- Type: Sequence
- Sub-units: Cayugan Series
- Underlies: Kaskaskia sequence
- Overlies: Sauk sequence

Lithology
- Primary: Carbonates

Location
- Country: United States Canada

= Tippecanoe sequence =

The Tippecanoe sequence was the cratonic sequence or the marine transgression following the Sauk sequence; it extended from roughly the Middle Ordovician to the Early Devonian. The Tippecanoe is bound by two Unconformities, at the base by the Knox Unconformity, and at its top the Wallbridge Unconformity.

==Sedimentary characteristics==

After the regression of the Sauk Sea early in the Ordovician, the exposed craton for a time underwent vigorous erosion, due to being located in a tropical climate; indeed, at this point in the Paleozoic the North American continent roughly straddled the equator.

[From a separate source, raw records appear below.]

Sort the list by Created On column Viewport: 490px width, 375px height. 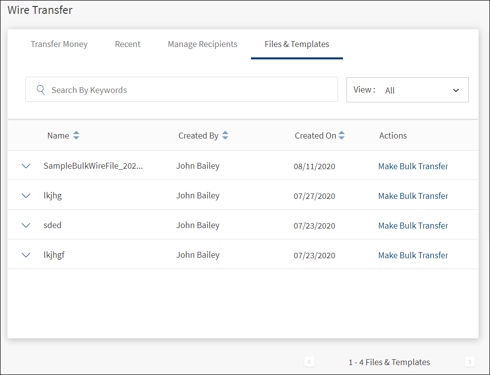point(342,136)
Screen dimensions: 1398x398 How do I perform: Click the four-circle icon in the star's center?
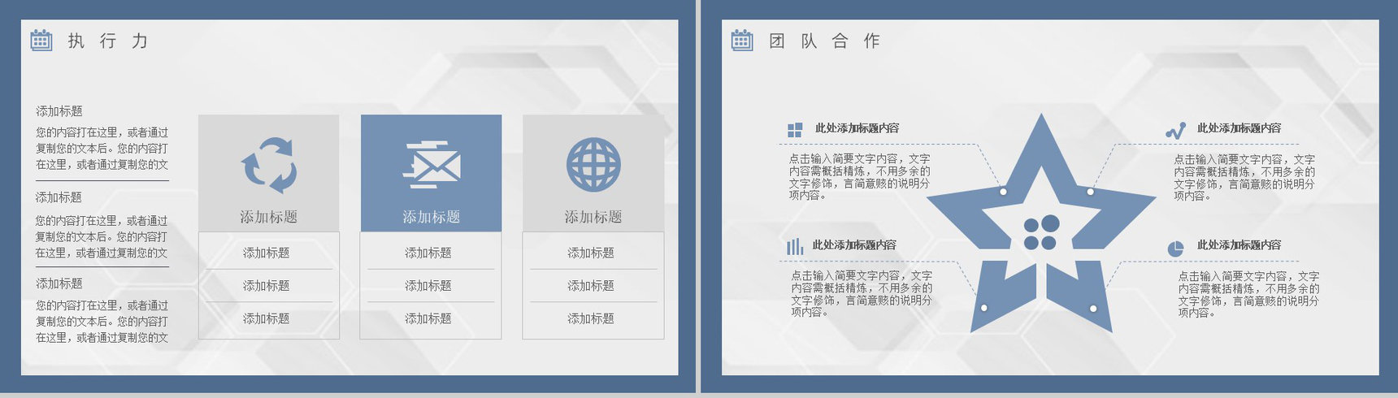[1040, 233]
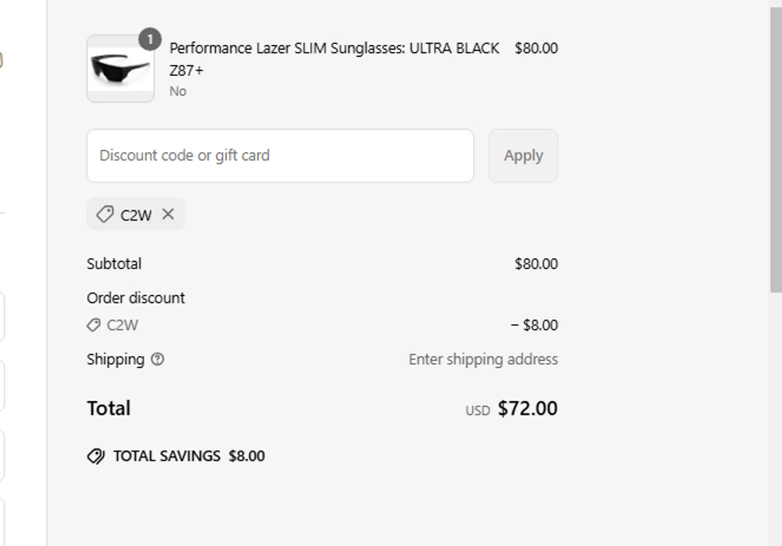Click the TOTAL SAVINGS label

(x=167, y=456)

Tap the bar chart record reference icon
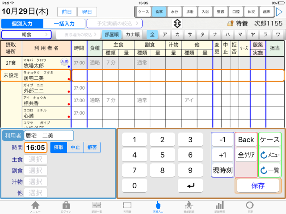coord(219,206)
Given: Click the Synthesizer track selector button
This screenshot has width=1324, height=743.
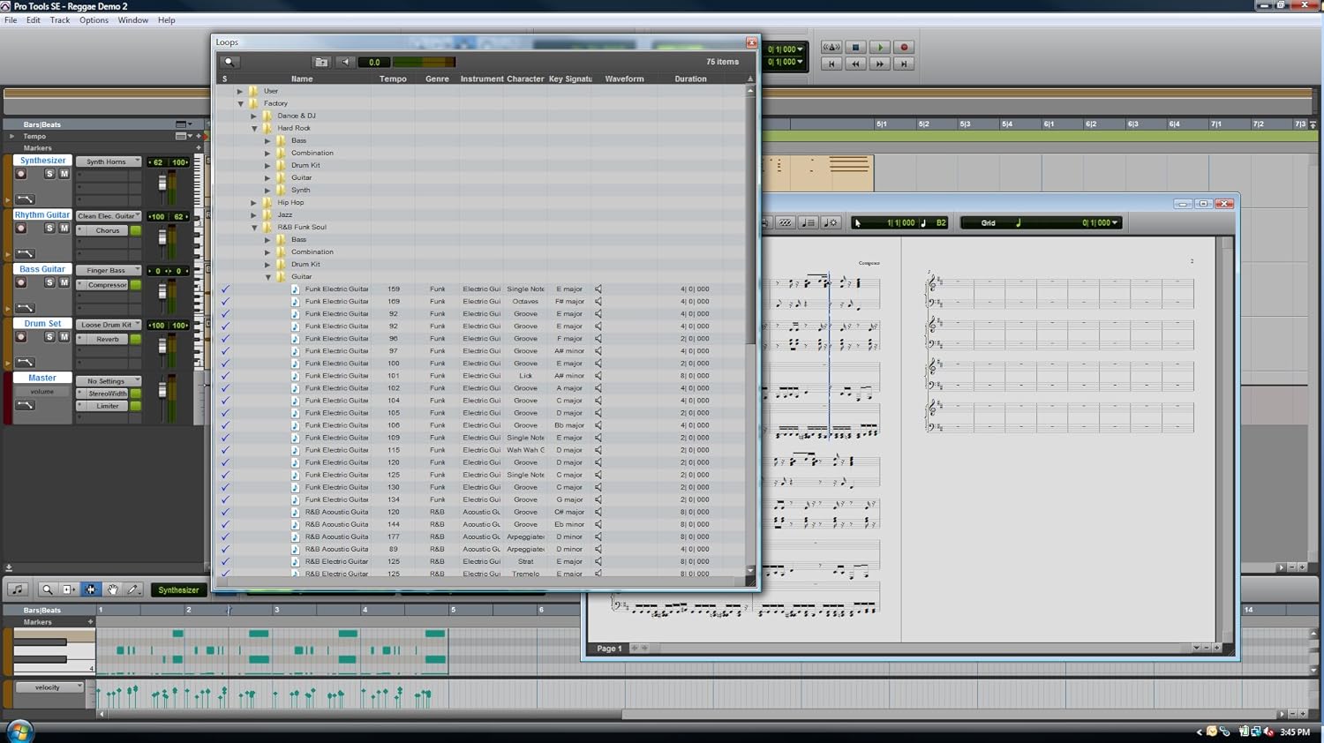Looking at the screenshot, I should click(178, 589).

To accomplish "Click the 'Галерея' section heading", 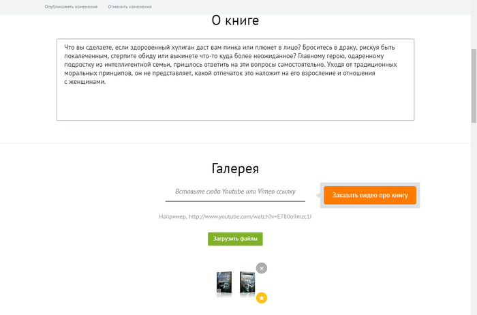I will tap(235, 168).
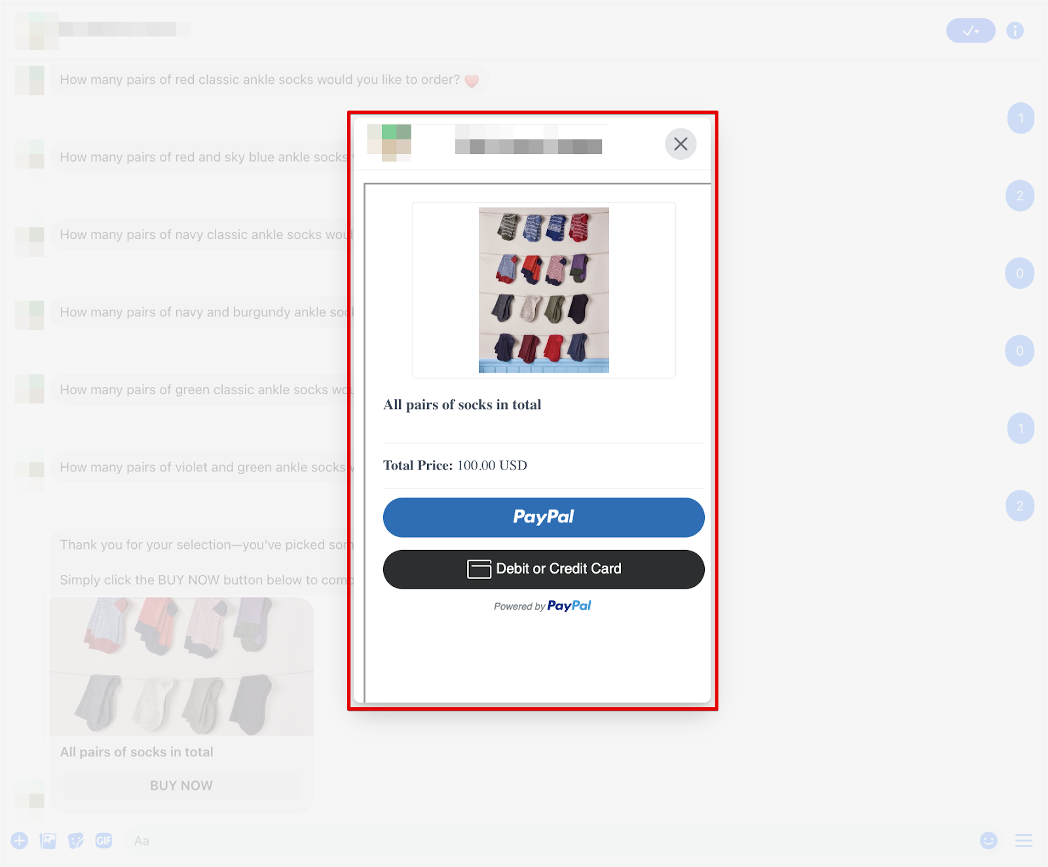Click the bottom reply bubble showing 2
This screenshot has height=867, width=1048.
pos(1020,506)
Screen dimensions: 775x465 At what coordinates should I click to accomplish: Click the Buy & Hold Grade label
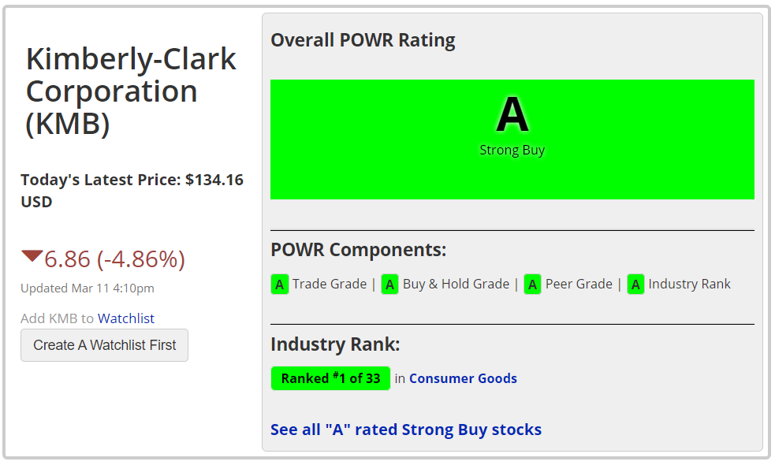(456, 285)
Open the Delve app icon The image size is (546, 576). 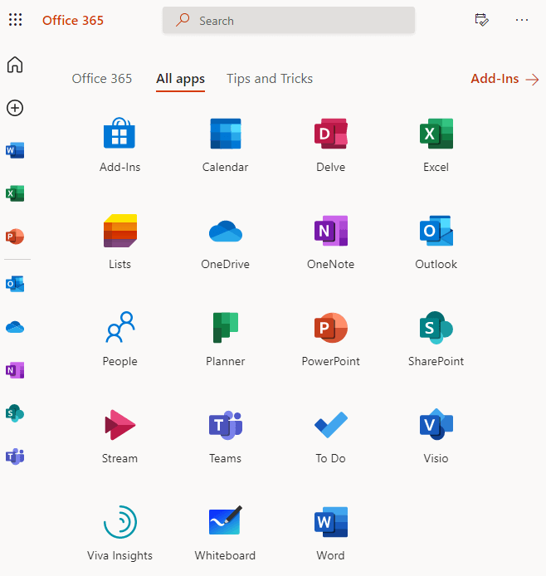click(330, 134)
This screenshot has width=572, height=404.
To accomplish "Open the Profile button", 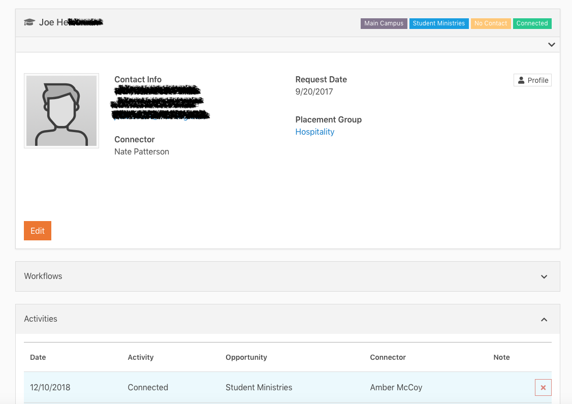I will point(532,80).
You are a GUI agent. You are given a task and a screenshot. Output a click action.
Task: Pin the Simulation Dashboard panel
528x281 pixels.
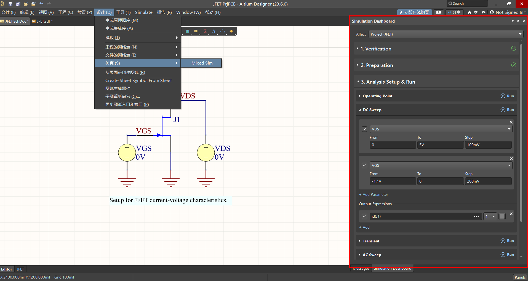click(x=518, y=21)
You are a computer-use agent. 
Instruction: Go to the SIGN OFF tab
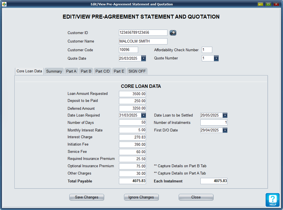coord(137,72)
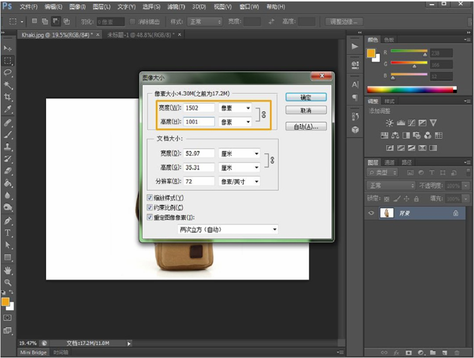Switch to the 通道 tab
This screenshot has width=474, height=358.
click(x=389, y=162)
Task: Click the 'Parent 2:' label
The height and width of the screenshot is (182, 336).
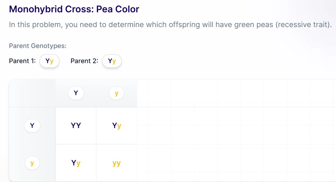Action: [84, 61]
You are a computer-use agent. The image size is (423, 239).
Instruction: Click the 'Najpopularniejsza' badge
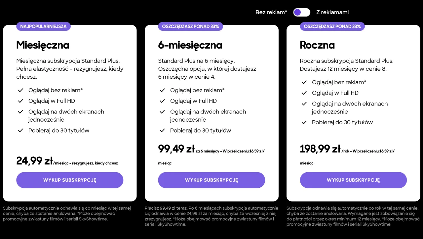click(x=43, y=26)

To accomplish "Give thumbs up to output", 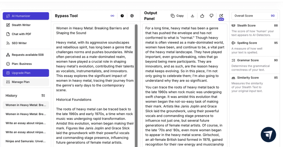I will tap(202, 16).
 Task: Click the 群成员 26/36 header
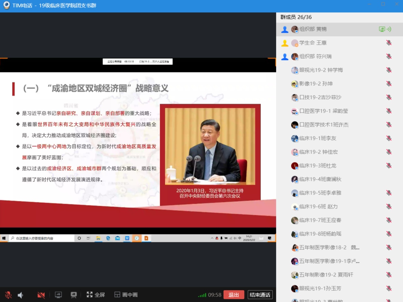[x=296, y=17]
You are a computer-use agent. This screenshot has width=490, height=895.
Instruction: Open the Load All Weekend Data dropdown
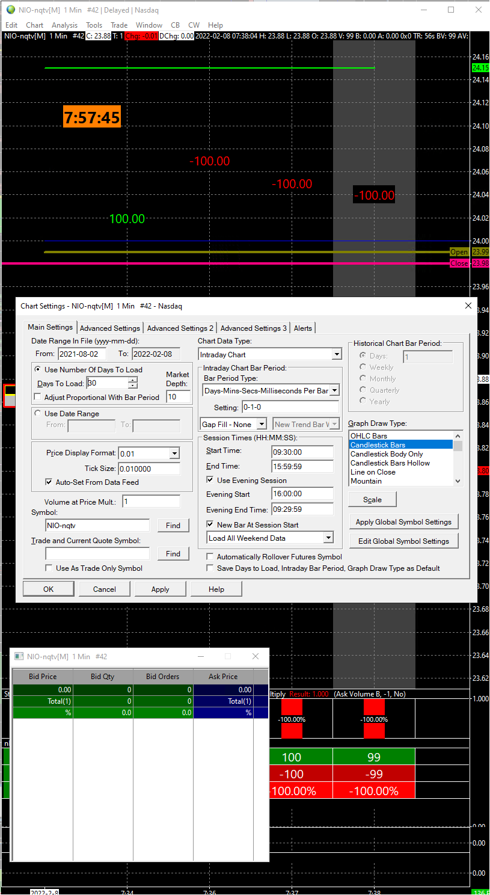coord(328,538)
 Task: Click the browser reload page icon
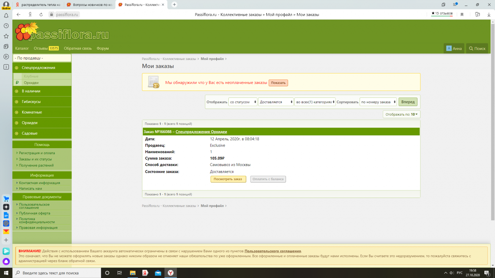tap(41, 14)
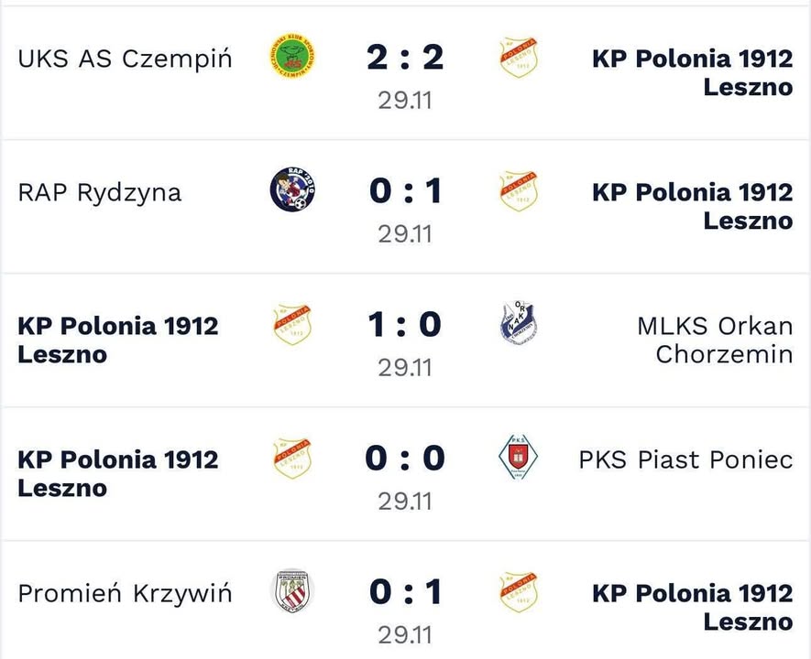Select the PKS Piast Poniec team name

pyautogui.click(x=685, y=459)
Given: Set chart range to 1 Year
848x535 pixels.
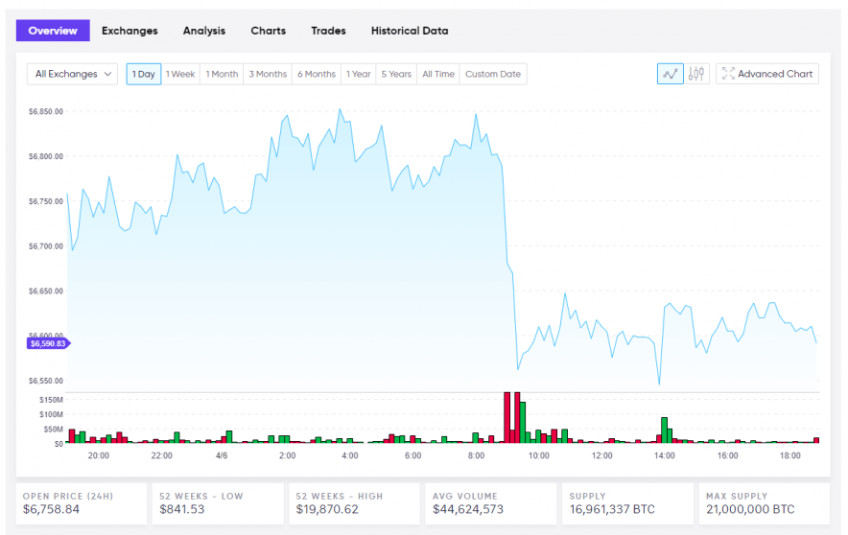Looking at the screenshot, I should click(359, 74).
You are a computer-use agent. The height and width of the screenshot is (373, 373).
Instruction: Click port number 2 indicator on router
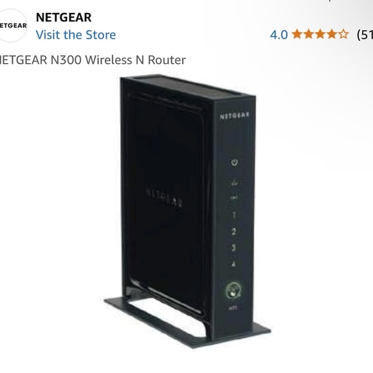point(233,232)
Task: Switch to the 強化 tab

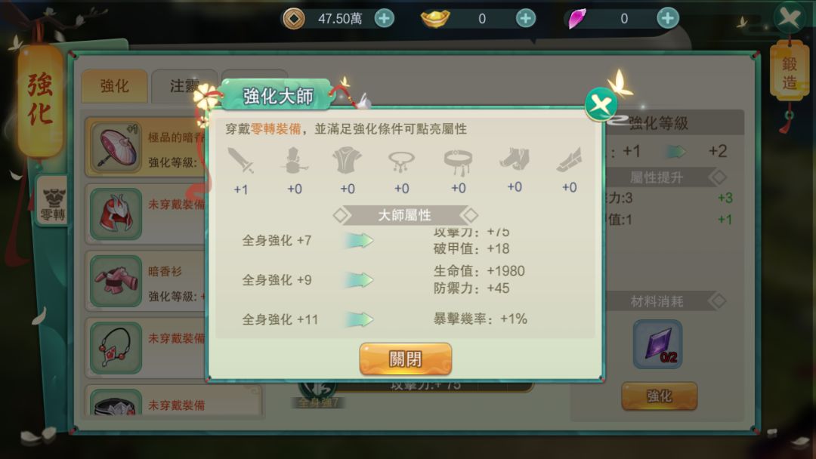Action: click(115, 86)
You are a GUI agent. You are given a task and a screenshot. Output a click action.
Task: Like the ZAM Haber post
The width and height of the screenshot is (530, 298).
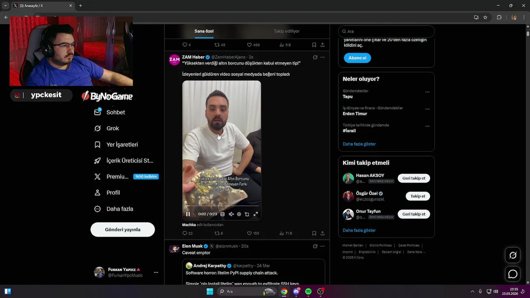(253, 233)
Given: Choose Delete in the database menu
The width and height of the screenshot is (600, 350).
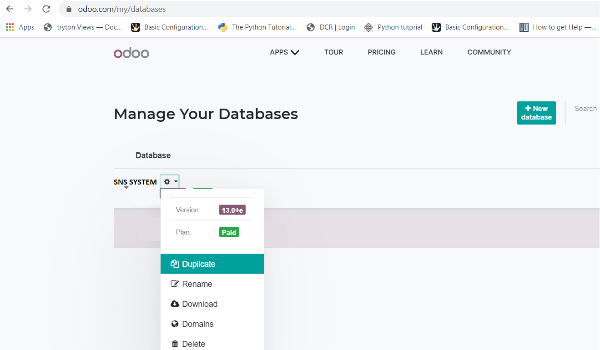Looking at the screenshot, I should tap(193, 344).
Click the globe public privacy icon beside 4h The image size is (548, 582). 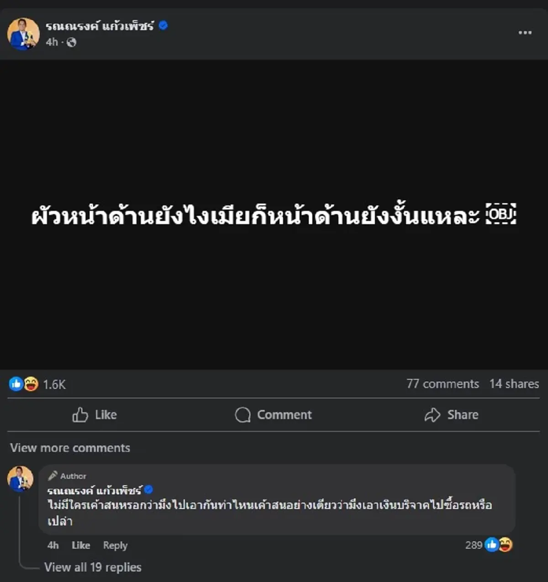click(71, 43)
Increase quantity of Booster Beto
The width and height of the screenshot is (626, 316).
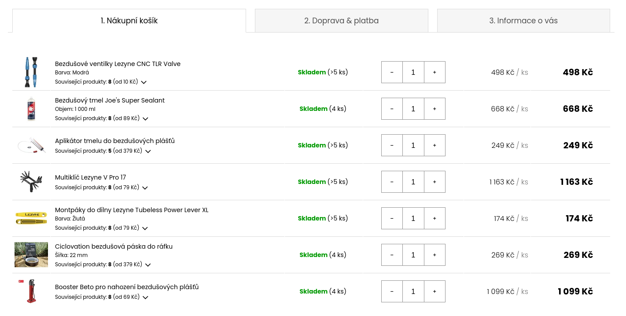coord(435,291)
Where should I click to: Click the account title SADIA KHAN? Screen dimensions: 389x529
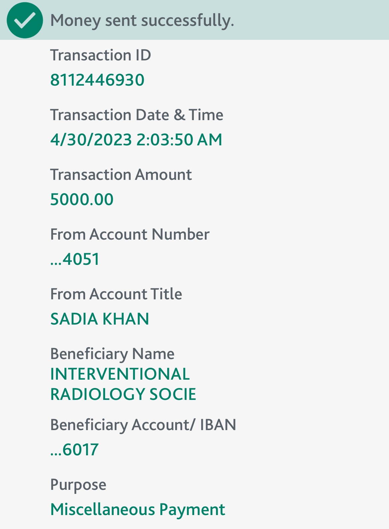tap(100, 319)
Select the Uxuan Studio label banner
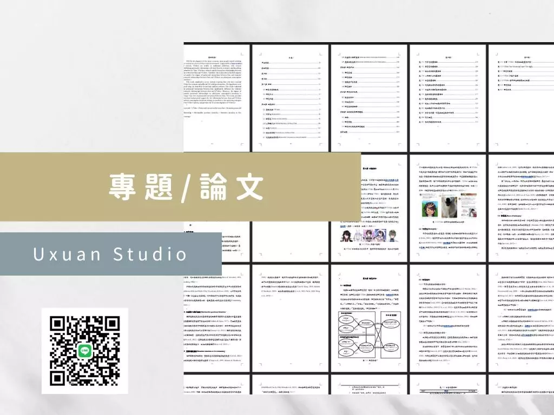 click(x=111, y=254)
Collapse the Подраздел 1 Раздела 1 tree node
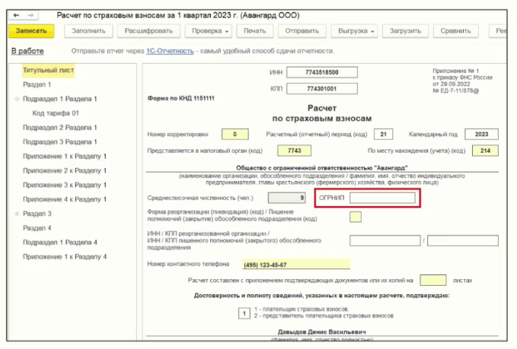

The Tippecanoe transgression ended this period of erosion, beginning with the deposition of clean sandstones across the craton, followed by abundant carbonate deposition. In the east these carbonates gradually become shales, representing sediments eroded from highlands created in the Taconic orogeny.

The Tippecanoe sequence may have been the deepest of the Paleozoic. At one point during the Silurian period, the Taconic highlands, were the only part of North America that was not submerged. The massive evaporite deposits of the Michigan Basin and parts of the Appalachian Basin were formed during this period.

The Tippecanoe sequence ended with a regression in the early Devonian, to be followed later by the Kaskaskia sequence.